↓↓↓
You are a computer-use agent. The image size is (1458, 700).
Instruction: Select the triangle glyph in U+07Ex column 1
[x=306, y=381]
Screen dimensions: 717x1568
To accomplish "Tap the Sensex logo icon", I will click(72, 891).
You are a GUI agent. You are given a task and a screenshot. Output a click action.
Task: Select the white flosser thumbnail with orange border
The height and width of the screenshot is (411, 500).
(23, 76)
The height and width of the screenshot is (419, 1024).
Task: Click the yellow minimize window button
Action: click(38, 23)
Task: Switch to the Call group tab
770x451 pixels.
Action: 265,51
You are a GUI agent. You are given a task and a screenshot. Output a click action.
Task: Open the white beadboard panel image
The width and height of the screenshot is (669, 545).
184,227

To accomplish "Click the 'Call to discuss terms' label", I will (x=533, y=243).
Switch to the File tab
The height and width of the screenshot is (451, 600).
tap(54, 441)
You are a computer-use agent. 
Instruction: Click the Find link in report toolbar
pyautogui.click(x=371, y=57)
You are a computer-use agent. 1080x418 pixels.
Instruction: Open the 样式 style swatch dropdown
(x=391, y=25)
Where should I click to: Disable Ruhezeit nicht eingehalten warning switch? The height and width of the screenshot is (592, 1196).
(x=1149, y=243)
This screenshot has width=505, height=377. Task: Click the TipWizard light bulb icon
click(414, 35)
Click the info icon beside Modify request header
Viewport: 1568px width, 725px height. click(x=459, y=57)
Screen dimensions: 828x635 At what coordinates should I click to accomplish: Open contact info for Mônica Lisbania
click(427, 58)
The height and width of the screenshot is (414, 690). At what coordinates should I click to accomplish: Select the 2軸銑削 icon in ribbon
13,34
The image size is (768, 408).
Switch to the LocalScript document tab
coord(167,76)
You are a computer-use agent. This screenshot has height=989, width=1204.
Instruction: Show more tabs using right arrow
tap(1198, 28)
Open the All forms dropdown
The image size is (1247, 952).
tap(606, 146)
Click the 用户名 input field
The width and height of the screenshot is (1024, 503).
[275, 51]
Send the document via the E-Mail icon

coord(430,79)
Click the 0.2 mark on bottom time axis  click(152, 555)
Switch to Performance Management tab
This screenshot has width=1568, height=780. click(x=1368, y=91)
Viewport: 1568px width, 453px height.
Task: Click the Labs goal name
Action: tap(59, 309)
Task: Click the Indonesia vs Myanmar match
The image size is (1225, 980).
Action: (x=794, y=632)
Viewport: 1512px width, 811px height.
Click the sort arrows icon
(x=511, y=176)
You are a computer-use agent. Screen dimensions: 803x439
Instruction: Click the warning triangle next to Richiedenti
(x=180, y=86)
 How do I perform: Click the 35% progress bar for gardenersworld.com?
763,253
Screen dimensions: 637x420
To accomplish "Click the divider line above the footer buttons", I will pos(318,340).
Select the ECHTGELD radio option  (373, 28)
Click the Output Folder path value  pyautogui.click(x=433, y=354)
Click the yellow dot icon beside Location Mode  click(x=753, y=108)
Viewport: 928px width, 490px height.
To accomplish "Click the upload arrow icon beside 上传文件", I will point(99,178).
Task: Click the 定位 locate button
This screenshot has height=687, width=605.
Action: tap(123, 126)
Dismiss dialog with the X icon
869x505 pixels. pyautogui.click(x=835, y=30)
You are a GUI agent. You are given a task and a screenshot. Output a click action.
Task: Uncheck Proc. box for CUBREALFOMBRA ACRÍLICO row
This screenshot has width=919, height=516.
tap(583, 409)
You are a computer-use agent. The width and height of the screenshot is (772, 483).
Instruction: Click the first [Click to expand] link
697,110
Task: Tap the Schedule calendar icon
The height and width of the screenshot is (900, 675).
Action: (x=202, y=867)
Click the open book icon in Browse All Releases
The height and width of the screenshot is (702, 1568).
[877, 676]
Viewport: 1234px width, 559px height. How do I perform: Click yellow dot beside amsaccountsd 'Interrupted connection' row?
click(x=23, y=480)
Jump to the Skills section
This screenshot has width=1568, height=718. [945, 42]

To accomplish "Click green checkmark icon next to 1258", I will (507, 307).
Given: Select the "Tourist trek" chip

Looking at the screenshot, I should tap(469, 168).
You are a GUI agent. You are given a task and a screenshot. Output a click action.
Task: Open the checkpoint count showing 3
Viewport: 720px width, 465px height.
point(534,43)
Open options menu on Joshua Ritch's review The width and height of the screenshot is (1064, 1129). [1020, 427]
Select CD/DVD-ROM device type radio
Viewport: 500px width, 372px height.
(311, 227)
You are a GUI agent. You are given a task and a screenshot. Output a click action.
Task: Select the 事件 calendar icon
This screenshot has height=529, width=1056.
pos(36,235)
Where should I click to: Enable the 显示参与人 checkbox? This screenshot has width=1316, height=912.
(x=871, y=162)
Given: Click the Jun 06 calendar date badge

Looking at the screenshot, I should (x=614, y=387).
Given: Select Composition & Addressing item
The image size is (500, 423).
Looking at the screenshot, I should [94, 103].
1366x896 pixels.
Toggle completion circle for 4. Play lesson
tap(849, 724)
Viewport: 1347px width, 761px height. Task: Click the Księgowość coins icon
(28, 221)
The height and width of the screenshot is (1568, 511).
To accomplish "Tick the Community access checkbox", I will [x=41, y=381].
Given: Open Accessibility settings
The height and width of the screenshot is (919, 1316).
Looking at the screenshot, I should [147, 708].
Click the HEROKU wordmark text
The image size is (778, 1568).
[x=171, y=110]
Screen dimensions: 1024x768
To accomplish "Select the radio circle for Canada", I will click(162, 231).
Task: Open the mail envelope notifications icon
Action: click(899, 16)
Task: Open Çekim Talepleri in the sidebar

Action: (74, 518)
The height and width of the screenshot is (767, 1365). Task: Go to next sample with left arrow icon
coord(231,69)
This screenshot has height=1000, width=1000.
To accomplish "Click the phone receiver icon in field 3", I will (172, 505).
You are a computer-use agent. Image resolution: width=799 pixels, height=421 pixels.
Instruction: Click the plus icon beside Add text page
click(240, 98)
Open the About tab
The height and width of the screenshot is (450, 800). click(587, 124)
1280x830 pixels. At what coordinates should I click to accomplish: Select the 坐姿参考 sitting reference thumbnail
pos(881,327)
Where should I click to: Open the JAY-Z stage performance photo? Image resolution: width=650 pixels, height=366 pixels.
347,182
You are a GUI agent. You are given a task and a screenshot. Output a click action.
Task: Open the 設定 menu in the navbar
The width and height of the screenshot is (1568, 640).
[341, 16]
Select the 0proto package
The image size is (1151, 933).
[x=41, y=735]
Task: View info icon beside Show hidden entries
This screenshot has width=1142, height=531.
↑↑↑
▶ _Your assignment_
Check each line of the listing above for the string "white", then give how many lines have it. No other text.

▶ _Output for this exercise_
2